Furthermore, as both sisters, Maria and Catalina, were daughters of the 2nd duke of Alba, they were also maternal half-sisters of the famous 3rd duke of Alba, Fernando Álvarez de Toledo, 3rd Duke of Alba, (Ávila, Piedrahíta, 19 October 1507 – Lisbon, Portugal, 11 November 1582), a.k.a. "The Iron Duke", who married Maria Enriquez, daughter of the 3rd count of Alba de Liste, being thus the sister of the 4th count Enrique and the aunt of the 5th count, mentioned here as Diego Enríquez de Guzmán, 5th count of Alba de Liste.

Then, it can also be deduced that the "Iron Duke", the 3rd Duke of Alba, Fernando, mentioned thereto, who married María Enriquez de Guzmán, a.k.a. Maria Enriquez, daughter of the 3rd count of Alba de Liste, was the sister of the 4th count, Enrique, and the aunt of the 5th count, mentioned here as Diego Enríquez de Guzmán, 5th count of Alba de Liste.

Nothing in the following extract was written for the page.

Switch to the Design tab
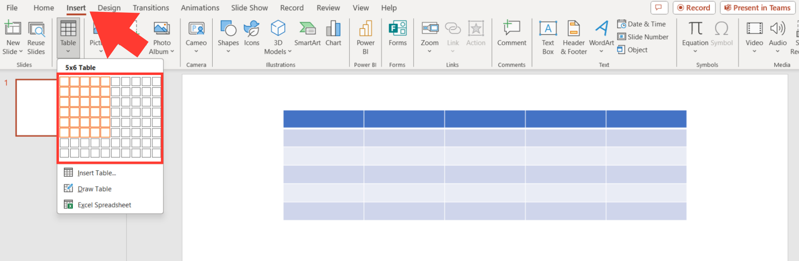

This 5th count married Maria de Urrea, but, apparently, there was no adult male issue. The title thus reverted to his uncle, Fadrique Enriquez, a name quite frequent in the Spanish medieval history and requiring thus extra care with delving in his life who was the 6th count of Alba de Liste, born around 1530, who married a Guiomar de Vilhena, perhaps a Portuguese woman.

Some genealogists say however the 6th count was a certain Antonio Enriquez, deceased 1610, no issue. There were court cases on who inherited then the title. Then they say a Fadrique Enriquez became the 7h count after 1617 but died in 1632. New court cases gave the title of 8 count in 1633 to a Luis Enriquez, 2nd count of Villaflor, deceased, no issue, in 1667.

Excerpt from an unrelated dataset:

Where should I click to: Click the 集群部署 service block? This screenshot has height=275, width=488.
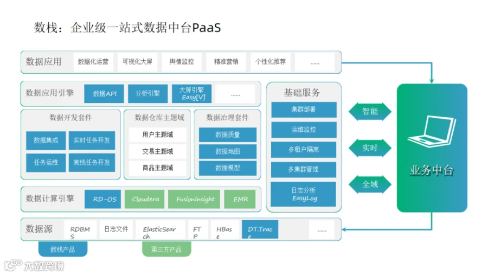[x=304, y=110]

Luis Enríquez de Guzmán, 9th Count of Alba de Liste, a.k.a. Luis Enrique de Guzman y Coresma (circa 1610 – circa 1680), was the 9th count of Alba de Liste, Viceroy of Mexico (1650–1653) and 17th Viceroy of Peru (1655–1661).

Then, new court cases again in 1709 gave the title, 13, Count of Alba de Liste, in a sentence of 1713, to the 10th count-duke of Benavente Antonio Francisco de Pimentel, deceased 1743, a.k.a. Antonio Francisco Pimentel de Zúñiga y Vigil de Quiñones, XIII count of de Benavides, XV count of Mayorga, XIII count of Luna, VI marquis of Jabalquinto, V marquis of Villareal de Perullena, also XIII count of Alba de Liste, who married first Maria Ignacia de Borja y Aragón, daughter of the 10th Duke of Gandía hija del X duque de Gandía etc. and then with Marie Philippe de Horne, daughter of the count of Houtekerche.

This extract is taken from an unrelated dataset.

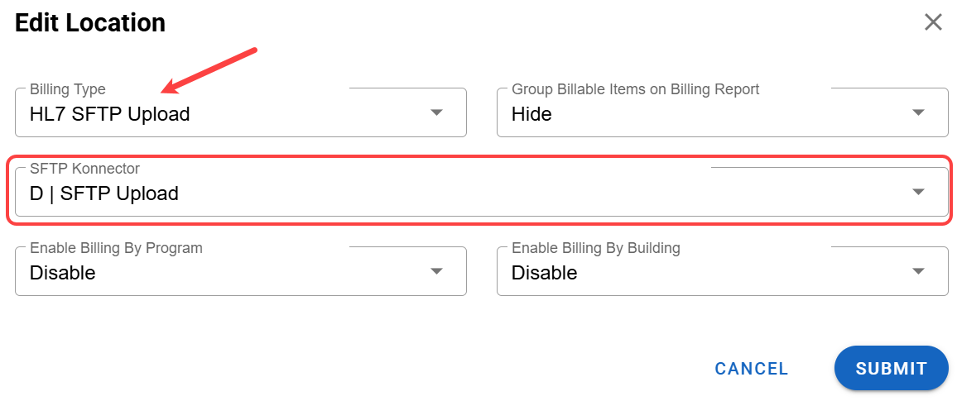This screenshot has width=957, height=401.
Task: Click the SFTP Konnector dropdown arrow
Action: coord(918,192)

New legal fights because of the inheritance of titles to be held by the 12th Duchess of Benavente who had however already no less than six dukedoms and a number of other lesser titles, (marquess, countess, Vicomtesse) and the blocking of inheritance of this title at that time for some females gave them in 1772 to the transfer of the title to the "Fernández de Velasco" family, dukes of Frías.

Then, it was used by the "Téllez-Girón" family, dukes of Osuna, reaching later, in the case of the 21st Count, the "Martorell" family, through Gabino de Martorell y Téllez-Girón, 17th duke of Escalona, (Madrid, 22 October 1894 – deceased Madrid, 13 November 1918) changing family name, finally, because of a marriage between a Martorell female, 23rd Countess, and the "Viñamata" family, Luis Viñamata y Emmanueli, deceased on 30 November 1981, well inside the second half of the 20th century.